** Opening Data under study block **

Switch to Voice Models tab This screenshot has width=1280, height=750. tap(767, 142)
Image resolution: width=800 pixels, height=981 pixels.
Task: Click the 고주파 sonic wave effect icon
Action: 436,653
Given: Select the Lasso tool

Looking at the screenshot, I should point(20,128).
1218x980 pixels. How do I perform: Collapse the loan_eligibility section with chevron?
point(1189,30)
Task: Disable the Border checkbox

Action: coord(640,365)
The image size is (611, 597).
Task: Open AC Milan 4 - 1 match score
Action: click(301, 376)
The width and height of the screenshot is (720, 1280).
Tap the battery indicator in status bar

** Closing Data under study block **

#### What you need to do:
The expected output is the lines from the one with "1218x980 pixels. How" through the end of the data, exactly as written and nothing more.

#### Your solution:
1218x980 pixels. How do I perform: Collapse the loan_eligibility section with chevron?
point(1189,30)
Task: Disable the Border checkbox

Action: coord(640,365)
The image size is (611, 597).
Task: Open AC Milan 4 - 1 match score
Action: click(301, 376)
The width and height of the screenshot is (720, 1280).
Tap the battery indicator in status bar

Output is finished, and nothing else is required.